BAHA Procedure Code Details

Code -  L8692
Description - New. Auditory osseointegrated device, external sound processor, used without osseointegration, body worn, includes headband or other means of external attachment.
PAR - Always
Required PAR and Claim Modifier - UB 
Allowed Billing Provider Types -  Physician, Pharmacy, Supply, Clinics, Osteopath, Audiologist.
Allowed Rendering Provider Types - Physician, Osteopath, Audiologist

Code -  L8691
Description - Replacement. Auditory osseointegrated device, external sound processor.
PAR - Always
Required PAR and Claim Modifier - UB 
Allowed Billing Provider Types -  Physician, Pharmacy, Supply, Clinics, Osteopath, Audiologist.
Allowed Rendering Provider Types - Physician, Osteopath, Audiologist

Specific Non-Covered Benefits

  • Training or consultation provided by an Audiologist to an agency, facility, or other institution is not covered
  • The upgrading of an existing cochlear implant system or component if the existing unit is properly functioning is not covered 
  • Hearing aids for adults (Hearing exams and evaluations are a benefit for adults only when a concurrent medical condition exists) are not covered 
  • Hearing aid insurance is not covered 
  • Any service not documented in the member's plan of care is not covered
  • Ear molds for the purpose of noise reduction or swimming are not covered 
  • Any audiological services rendered by a non-licensed audiologist (except for licensed otolaryngologists and enrolled CHIP providers, are not covered 
Prior Authorization Requests (PARs) 
Although most procedures can be processed without prior review and approval, certain procedures require prior authorization. A list of authorizing agencies, addresses, and telephone numbers is located in Appendices C and D in the Appendices of the Provider Services Billing Manuals section of Department’s Web site. Selected surgical procedures and all services provided outside of Colorado, with the exception of emergency services, require prior authorization. Providers must complete, submit, and receive approval of the Prior Authorization Request (PAR) before rendering the service or supply.

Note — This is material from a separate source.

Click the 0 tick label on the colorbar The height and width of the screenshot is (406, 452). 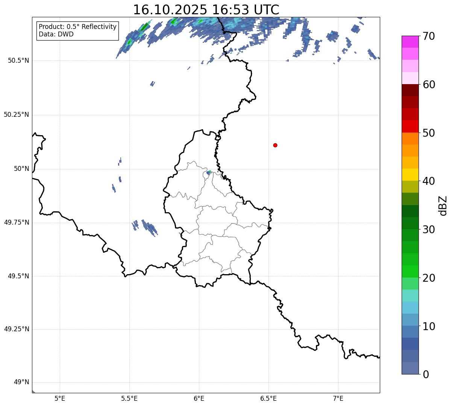tap(426, 374)
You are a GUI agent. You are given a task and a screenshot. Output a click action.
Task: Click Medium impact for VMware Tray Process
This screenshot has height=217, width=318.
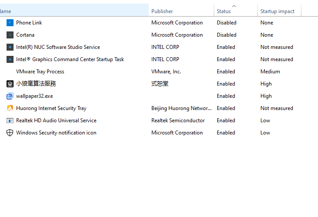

Electronic PAR submission offers the provider:
  •  Immediate system assignment of a PAR number
  •  Faster PAR processing 
Only Dental Care, Medical Care, and Supply PARs may be submitted electronically through the Web Portal, but all PAR type responses are available for inquiry. PARs submitted to the fiscal agent by paper must be submitted on the correct PAR form using the national Centers for Medicare and Medicaid Services (CMS) and Current Procedural Terminology (CPT) codes described in this manual. PARs submitted to the fiscal agent without utilizing the Healthcare Common Procedural Coding System (HCPCS) codes or on the incorrect form will not be accepted. Paper PAR forms and completion instructions are located in the Provider Services Forms section.

Approval of a PAR does not guarantee Colorado Medical Assistance Program payment and does not serve as a timely filing waiver. Prior authorization only assures that the service is considered a benefit of the Colorado Medical Assistance Program. All claims, including those for prior authorized services, must meet eligibility and claim submission requirements (e.g. timely filing, Primary Care Physician (PCP) information completed appropriately, third party resources payments pursued, required attachments included, etc.) before payment can be made. 

After a PAR has been reviewed, a PAR letter is sent to the provider and the member. For approved services, allow sufficient time for the fiscal agent to enter the PAR data into the Colorado Medical Assistance Program processing system before submitting a claim for the authorized service.